GradCAM: gradient-weighted class activation maps

Interpretation and Visualization of Neural Networks

Introduction

GradCAM (Selvaraju et al. 2017) is probably the most widely used method in practice for visualizing "where the network looks" when making a classification decision. It generalizes the earlier Class Activation Map (CAM, Zhou et al. 2016) to any CNN architecture — it does not require a GAP+Linear head.
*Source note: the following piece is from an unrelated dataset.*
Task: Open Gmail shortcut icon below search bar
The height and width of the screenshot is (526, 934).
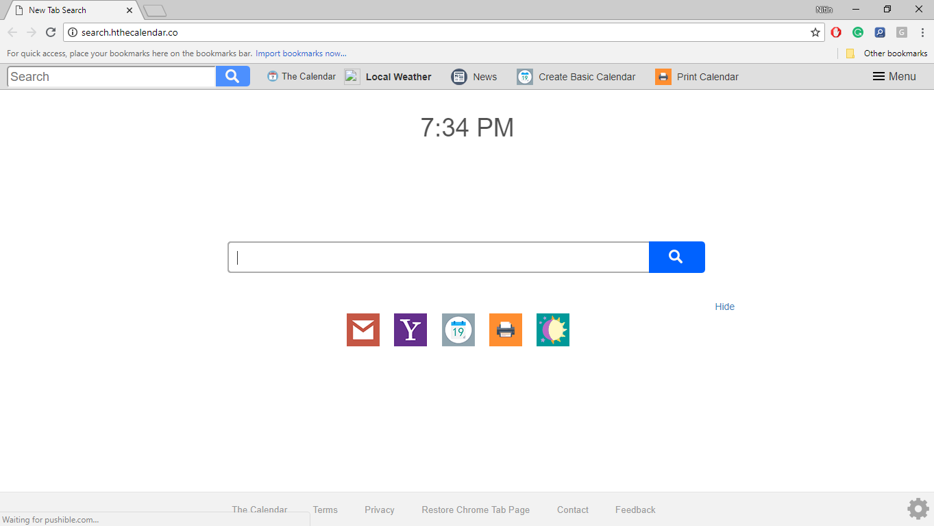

The algorithm is elegant: for a chosen class c we compute the gradient of the logit y^c with respect to the activation maps A^k of a specific (usually last) convolutional layer, average that gradient over spatial dimensions to obtain weights α_k^c, and then compute a weighted sum of activation maps with a ReLU applied: L_GradCAM^c = ReLU(Σ_k α_k^c · A^k). The result is a map at the spatial resolution of the last convolutional layer (typically 7×7 or 14×14 for ImageNet) which we upsample to the input resolution. The lesson covers: (1) the intuition for why the gradient is a meaningful weight of channel "importance" for a class, (2) the role of ReLU in the final formula, (3) compatibility with any CNN (VGG, ResNet, DenseNet, MobileNet), (4) applications to other tasks (image captioning, VQA), (5) differences between GradCAM, GradCAM++ (Chattopadhay et al. 2018) and HiResCAM (Draelos & Carin 2020), (6) typical interpretive pitfalls and sanity checks (Adebayo et al. 2018), (7) typical implementation mistakes.